Texas Parks and Wildlife vendor breach exposes 3 million license holders

The Texas Parks and Wildlife Department says a breach at the third-party vendor that runs its hunting and fishing license sales exposed personal data for 3,087,721 customers, in what officials call the state's largest government data breach this year. The exposed information includes driver's license details, passport numbers where provided, email addresses, phone numbers, and home addresses; the department says Social Security numbers, dates of birth, and financial data were not taken. Texas Cyber Command detected the intrusion, which reached customer profile data through the vendor's systems. Because driver's license and passport numbers cannot be reset, affected people face lasting identity-theft and phishing risk.

Check
Texas hunting and fishing license holders should enroll in the offered Kroll credit monitoring before September 14, watch for phishing referencing licenses or state agencies, and review financial statements for fraud.
Affected
The 3,087,721 Texas hunting and fishing license customers whose driver's license, passport, and contact details were exposed through the department's third-party license vendor; minors were reportedly not affected.
Fix
Place a credit freeze or fraud alert with the major credit bureaus, enroll in the free monitoring, and stay alert to identity fraud. Organizations should tighten third-party vendor access controls and monitoring.

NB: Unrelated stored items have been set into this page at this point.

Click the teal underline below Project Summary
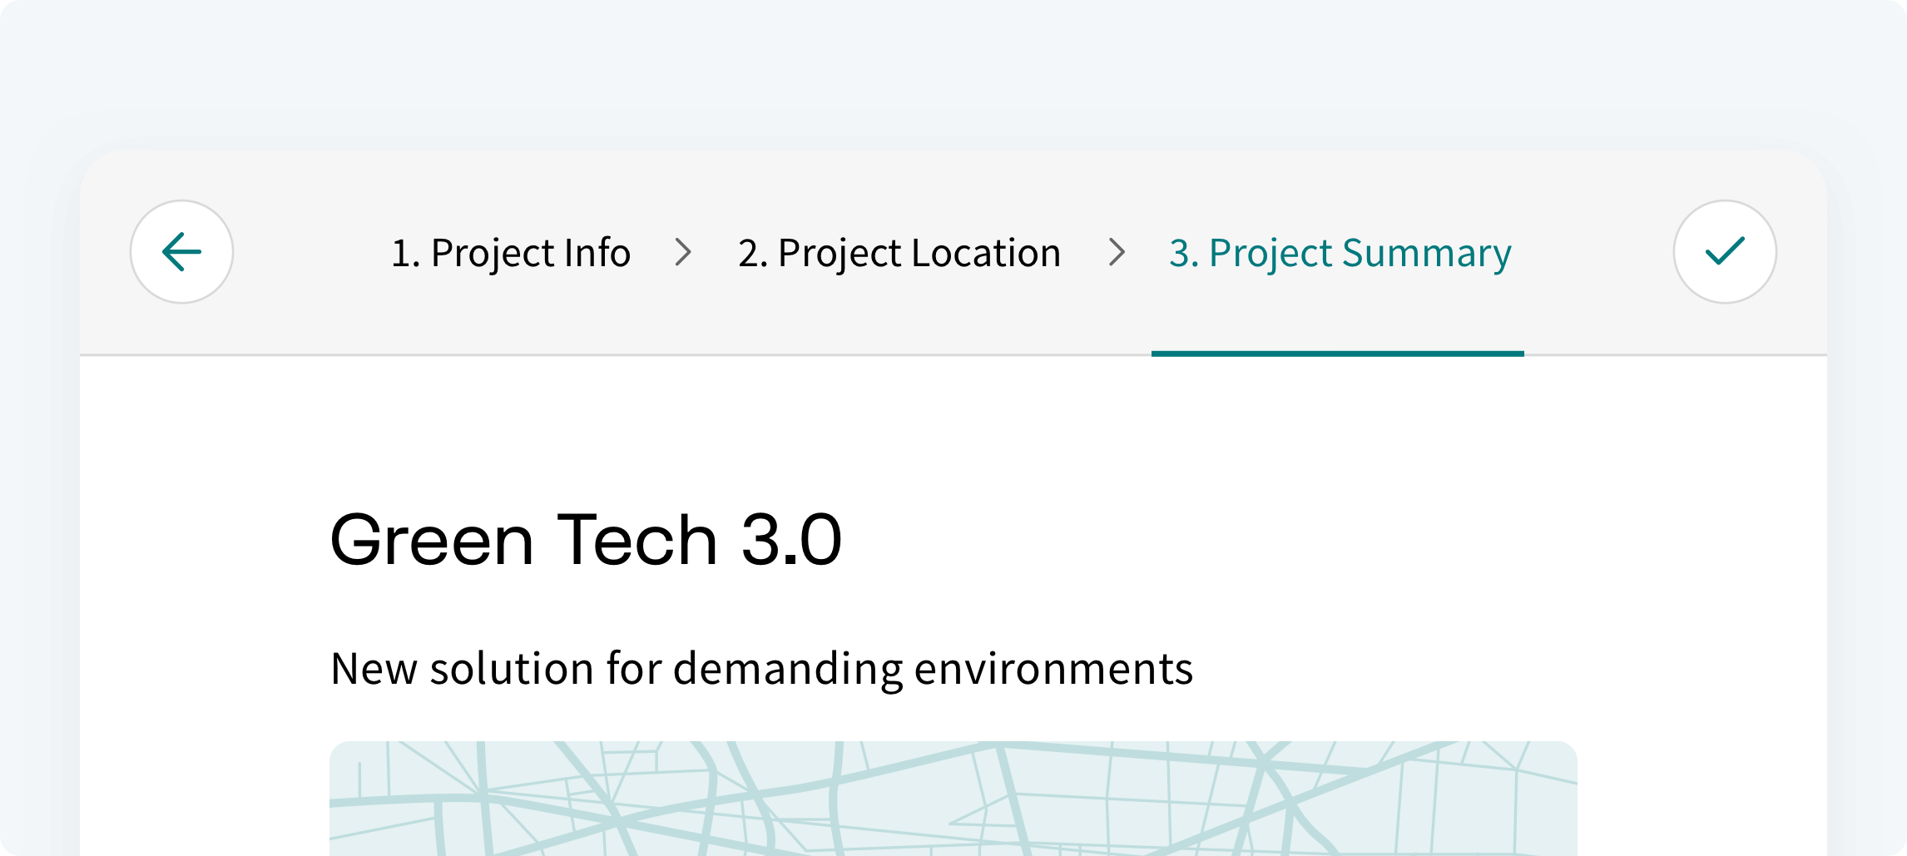1907x856 pixels. (x=1337, y=354)
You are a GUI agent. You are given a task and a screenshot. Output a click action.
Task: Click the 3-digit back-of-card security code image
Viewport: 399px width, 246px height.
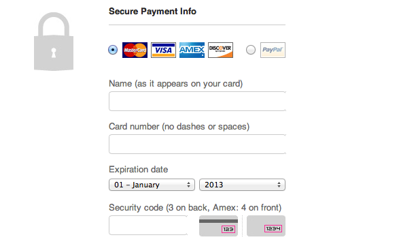[x=218, y=226]

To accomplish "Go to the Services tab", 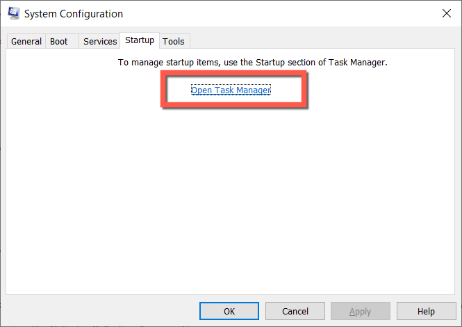I will (100, 42).
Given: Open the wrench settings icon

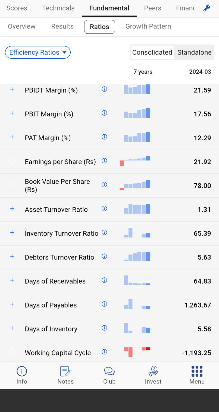Looking at the screenshot, I should pyautogui.click(x=207, y=8).
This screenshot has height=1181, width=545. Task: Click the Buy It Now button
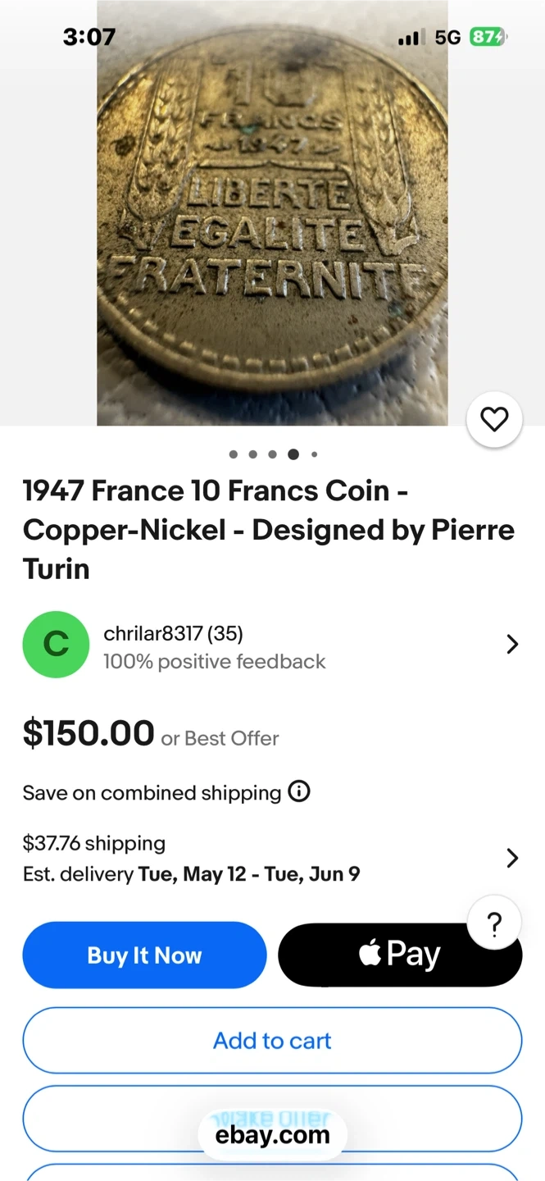pyautogui.click(x=144, y=955)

JCPenney breach exposes Social Security numbers and tax records of 368,000

Have I Been Pwned has added 368,418 accounts from a breach of JCPenney, after the extortion group ShinyHunters claimed in mid-June it stole data from the retailer and several sister brands under Catalyst Brands and Authentic Brands Group. ShinyHunters says the haul includes highly sensitive employee and customer data: Social Security numbers, dates of birth, W-2 tax forms, payroll records, and scans of government-issued IDs. Unlike passwords, these identifiers cannot simply be reset, raising long-term identity-theft and tax-fraud risk. JCPenney has not confirmed the full scope, and the group has not published samples, but the data types make this a serious exposure.

Check
Current and former JCPenney and Catalyst Brands staff and customers should check Have I Been Pwned, watch for tax, payroll, and identity-themed phishing, and monitor for fraudulent tax filings or new-account activity.
Affected
JCPenney employees and customers, plus those tied to sister brands like Aeropostale, Brooks Brothers, Lucky Brand, and Nautica; exposed Social Security numbers, W-2s, and ID scans carry lasting fraud risk.
Fix
Consider a credit freeze and fraud alert, file taxes early to pre-empt fraudulent returns, reset any reused JCPenney passwords, enable MFA, and treat tax or payroll messages referencing the breach with caution.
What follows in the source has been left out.